Creating a Podcast
Podcast Experiments with NotebookLM
Background
A podcast is an audio file, most likely available on-line.
The podcast content is often a monologue by a host dealing with a specific topic. Sometimes, there is a dialog where the audio is a conversation between two people.
Hearing content can be convenient. There are times and places where viewing web pages is not a good idea, such as when you’re driving a car. Instead, listening to a podcast is a good alternative in this situation, not unlike playing music on the car’s radio.
A successful podcast engages the listener. This requires a good subject, an interesting dialog, and a dynamic presentation.
Creating a good podcast can be a challenge. A serious challenge.
AI comes to the rescue! At least, that’s the premise.
NotebookLM
You can combine files in an AI application called “NotebookLM.” The files can be documents (e.g., PDF files), YouTube videos, websites and more. NotebookLM can summarize the contents and discover the linkages. It’s a general tool for helping a person organize and understand a body of information.
One of the NotebookLM tools creates a summary in the form of a dialog between two people. This is an audio file. Think: podcast.
Using a Large Language Model to create a script that’s a summary of file contents isn’t unique to NotebookLM. Other LLMs can do this with the proper instructions. The script can then be run through a text-to-speech engine to get an audio file. This may required further processing to create a dialog. What’s good about NotebookLM is that all of this is done with a simple click. It’s easy.
A Few Caveats
Google’s Gemini (version 1.5) Large Language Model was the technology behind these examples using NotebookLM.
All of the podcasts were created between September 15 and 18, 2024, a few days after NotebookLM was released for public use. Since then, the Gemini processing that analyzes the files has gotten better. The code that creates the dialog has likely improved, too. Treat these examples as documentation of the beginning of this podcast-generation technology.

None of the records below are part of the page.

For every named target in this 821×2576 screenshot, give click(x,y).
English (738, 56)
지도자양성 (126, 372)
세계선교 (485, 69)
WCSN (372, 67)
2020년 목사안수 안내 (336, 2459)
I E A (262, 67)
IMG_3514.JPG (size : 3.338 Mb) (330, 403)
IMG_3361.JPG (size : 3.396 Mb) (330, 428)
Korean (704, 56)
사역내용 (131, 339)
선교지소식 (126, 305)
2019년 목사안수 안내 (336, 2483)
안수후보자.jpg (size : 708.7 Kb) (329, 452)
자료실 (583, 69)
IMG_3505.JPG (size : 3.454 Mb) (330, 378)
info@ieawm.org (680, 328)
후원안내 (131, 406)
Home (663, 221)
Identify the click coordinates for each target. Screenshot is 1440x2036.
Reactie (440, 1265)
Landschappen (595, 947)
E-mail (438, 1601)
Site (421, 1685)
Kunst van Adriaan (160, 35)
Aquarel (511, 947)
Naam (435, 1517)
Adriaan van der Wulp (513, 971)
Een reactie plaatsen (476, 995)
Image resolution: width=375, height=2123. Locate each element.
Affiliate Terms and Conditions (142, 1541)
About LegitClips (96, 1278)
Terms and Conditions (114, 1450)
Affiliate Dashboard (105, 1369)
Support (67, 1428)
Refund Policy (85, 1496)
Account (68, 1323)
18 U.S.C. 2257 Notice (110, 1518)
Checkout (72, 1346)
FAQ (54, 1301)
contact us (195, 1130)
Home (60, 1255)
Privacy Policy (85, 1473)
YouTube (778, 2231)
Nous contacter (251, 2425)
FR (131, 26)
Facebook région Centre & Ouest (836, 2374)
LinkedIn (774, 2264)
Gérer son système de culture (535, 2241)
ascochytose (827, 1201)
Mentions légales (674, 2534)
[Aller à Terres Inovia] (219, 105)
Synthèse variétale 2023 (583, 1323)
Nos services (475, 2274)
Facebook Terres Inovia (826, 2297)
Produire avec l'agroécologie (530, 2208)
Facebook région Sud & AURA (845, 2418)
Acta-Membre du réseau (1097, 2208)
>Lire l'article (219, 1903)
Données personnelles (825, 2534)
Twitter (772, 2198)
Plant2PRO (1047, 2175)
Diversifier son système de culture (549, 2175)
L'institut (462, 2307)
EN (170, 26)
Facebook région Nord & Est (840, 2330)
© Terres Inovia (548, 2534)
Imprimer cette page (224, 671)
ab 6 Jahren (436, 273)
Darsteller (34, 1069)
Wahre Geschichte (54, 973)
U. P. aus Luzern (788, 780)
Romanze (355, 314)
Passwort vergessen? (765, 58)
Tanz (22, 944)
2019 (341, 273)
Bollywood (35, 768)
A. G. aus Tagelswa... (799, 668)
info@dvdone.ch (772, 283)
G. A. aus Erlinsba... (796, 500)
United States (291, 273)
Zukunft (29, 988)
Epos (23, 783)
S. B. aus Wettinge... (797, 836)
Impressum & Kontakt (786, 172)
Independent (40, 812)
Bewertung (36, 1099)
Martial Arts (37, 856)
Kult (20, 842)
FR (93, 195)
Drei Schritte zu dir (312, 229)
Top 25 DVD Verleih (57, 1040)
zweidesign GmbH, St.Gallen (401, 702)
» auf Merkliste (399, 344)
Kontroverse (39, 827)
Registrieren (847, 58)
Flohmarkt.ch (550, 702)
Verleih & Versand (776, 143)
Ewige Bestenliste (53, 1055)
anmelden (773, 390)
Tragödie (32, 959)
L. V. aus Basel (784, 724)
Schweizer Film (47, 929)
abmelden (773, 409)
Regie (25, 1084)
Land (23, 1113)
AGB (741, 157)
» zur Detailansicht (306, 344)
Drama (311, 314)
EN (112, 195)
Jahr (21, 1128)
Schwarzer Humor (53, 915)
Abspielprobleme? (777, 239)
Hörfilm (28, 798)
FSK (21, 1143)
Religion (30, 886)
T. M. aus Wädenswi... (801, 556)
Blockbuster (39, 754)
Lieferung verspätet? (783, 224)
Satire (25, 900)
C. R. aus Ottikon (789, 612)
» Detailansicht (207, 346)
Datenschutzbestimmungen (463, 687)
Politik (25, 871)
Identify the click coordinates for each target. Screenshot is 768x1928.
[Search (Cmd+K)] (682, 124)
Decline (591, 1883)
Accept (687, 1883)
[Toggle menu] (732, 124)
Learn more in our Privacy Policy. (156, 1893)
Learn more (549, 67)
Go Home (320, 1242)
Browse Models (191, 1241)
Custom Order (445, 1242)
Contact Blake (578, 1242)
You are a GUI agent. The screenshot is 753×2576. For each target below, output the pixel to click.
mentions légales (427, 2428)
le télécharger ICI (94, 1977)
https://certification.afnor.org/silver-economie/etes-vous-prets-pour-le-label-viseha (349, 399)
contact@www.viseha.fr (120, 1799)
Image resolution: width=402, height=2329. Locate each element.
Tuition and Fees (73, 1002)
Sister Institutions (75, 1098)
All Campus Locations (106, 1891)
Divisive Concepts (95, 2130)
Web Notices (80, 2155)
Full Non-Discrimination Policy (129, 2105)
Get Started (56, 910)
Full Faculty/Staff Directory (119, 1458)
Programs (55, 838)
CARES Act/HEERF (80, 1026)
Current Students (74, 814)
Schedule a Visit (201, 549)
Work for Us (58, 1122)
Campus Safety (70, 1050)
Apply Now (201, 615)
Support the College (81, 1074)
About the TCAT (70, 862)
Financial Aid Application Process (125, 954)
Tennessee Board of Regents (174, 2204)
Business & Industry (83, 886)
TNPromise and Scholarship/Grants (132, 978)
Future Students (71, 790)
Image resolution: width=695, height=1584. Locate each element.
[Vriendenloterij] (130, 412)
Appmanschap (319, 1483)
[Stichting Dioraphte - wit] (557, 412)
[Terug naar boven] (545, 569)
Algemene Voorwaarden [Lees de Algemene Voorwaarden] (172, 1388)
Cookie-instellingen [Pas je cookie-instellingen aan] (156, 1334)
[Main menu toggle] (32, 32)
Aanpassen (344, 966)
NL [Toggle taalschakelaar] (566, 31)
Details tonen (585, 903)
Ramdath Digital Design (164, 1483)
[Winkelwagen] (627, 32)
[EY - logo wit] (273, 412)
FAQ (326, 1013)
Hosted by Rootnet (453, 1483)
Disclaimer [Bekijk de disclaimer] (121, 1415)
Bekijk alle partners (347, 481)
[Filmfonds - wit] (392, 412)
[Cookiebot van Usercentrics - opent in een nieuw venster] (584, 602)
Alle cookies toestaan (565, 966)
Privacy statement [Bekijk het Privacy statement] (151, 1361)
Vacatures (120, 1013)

There is a bias in these podcasts based on only using text documents. The LLM technology has gotten very adept at handling images. That wasn’t tested here.
Where possible, links are included that allow straightforward retrieval and viewing of the documents on which the podcasts are based. In a few cases, this has not been possible due to copyright restrictions.
There were some errors in the Notebook-produced podcasts. These were not edited out of the audio presentations given here. This is a known limitation that has been addressed elsewhere.